According to Fitch Ratings, Saudi Arabia needs oil prices at $91 a barrel in 2020 to balance its budget, all else being equal.

I don’t expect this oil war to continue forever, but the demand side is so reduced now that prices will remain low — unless there is war in the Gulf. No stable monopoly price level is possible at anything approaching previous levels. Many companies that produce high production cost oil, like small U.S. fracking producers with low profit margins, will certainly fail. New companies can return quickly if prices really increase, since the major logistics of transporting it have already been established.

The point I want to stress is that all this is important not just for economic reasons, not just for the hundreds of billions of dollars at stake. U.S. sanctions and militarism in the Gulf (also against Venezuela and Russian/German Nordstream2) all are part of U.S. geo-political calculations. If Iranian and Libyan and Venezuelan oil producers were not stopped by the U.S. government, the glut in the market would long ago have driven the price down and forced cutbacks in American production. Now, with a glut nevertheless here, Trump is considering tariffs to protect that U.S. oil industry, and the pressure on him will increase if agreement to artificially raise the oil price via “voluntary” output restraints fails.
━━━━━━━━
* [Task instructions]:
[1] From the passage on oil prices, copy the text starting with "The point I" and going on through "output restraints fails.".
[2] For each statement below, say whether it agrees with the passage on oil prices. Answer yes or no, and quote the words of the passage that decide it.
(a) Fitch Ratings puts the oil price Saudi Arabia needs to balance its 2020 budget at $91 a barrel.
(b) The writer expects the oil war to go on indefinitely.
(c) Trump has already imposed tariffs to protect the U.S. oil industry.

* [Information supplied]:
━━━━━━━━
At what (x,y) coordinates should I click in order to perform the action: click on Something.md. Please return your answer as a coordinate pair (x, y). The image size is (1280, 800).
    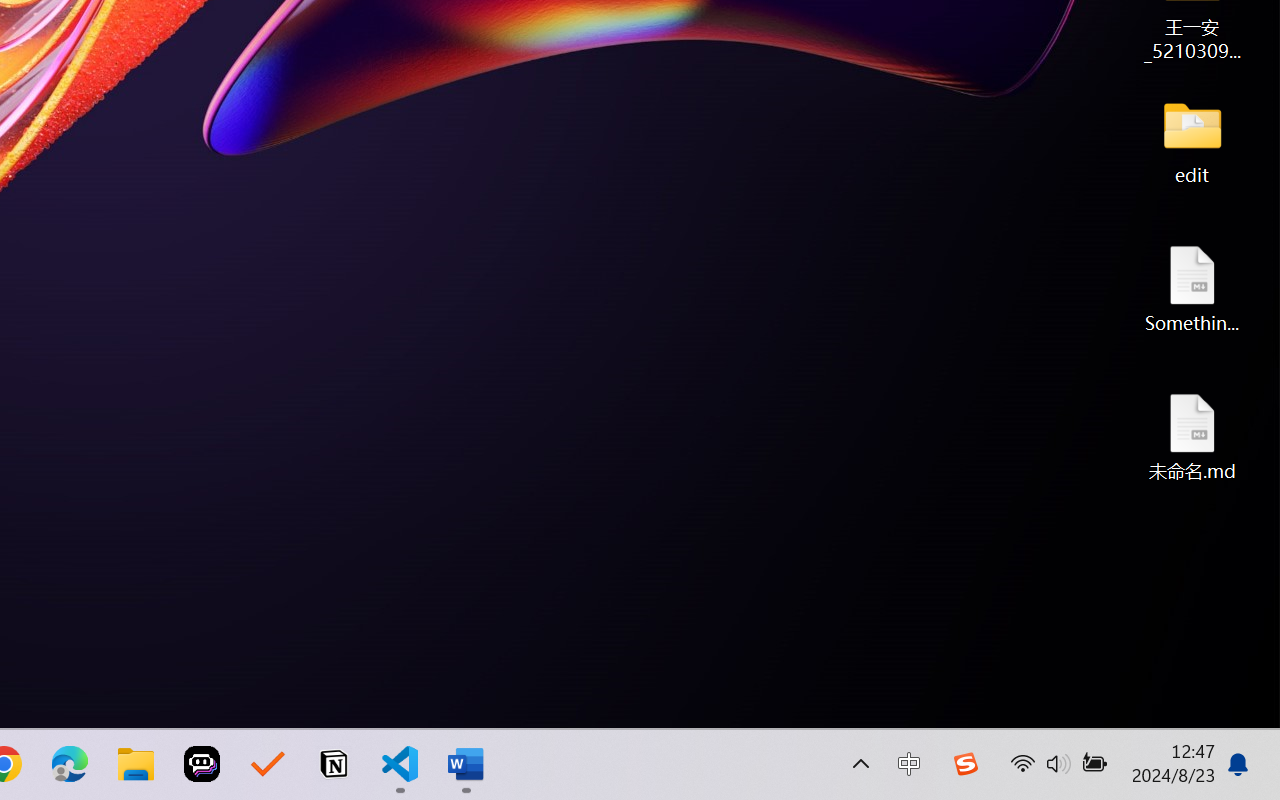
━━━━━━━━
* [Answers for the exercise]:
[1]
The point I want to stress is that all this is important not just for economic reasons, not just for the hundreds of billions of dollars at stake. U.S. sanctions and militarism in the Gulf (also against Venezuela and Russian/German Nordstream2) all are part of U.S. geo-political calculations. If Iranian and Libyan and Venezuelan oil producers were not stopped by the U.S. government, the glut in the market would long ago have driven the price down and forced cutbacks in American production. Now, with a glut nevertheless here, Trump is considering tariffs to protect that U.S. oil industry, and the pressure on him will increase if agreement to artificially raise the oil price via “voluntary” output restraints fails.

[2]
(a) Yes: "Saudi Arabia needs oil prices at $91 a barrel in 2020 to balance its budget"
(b) No: "I don’t expect this oil war to continue forever"
(c) No: "Trump is considering tariffs to protect that U.S. oil industry"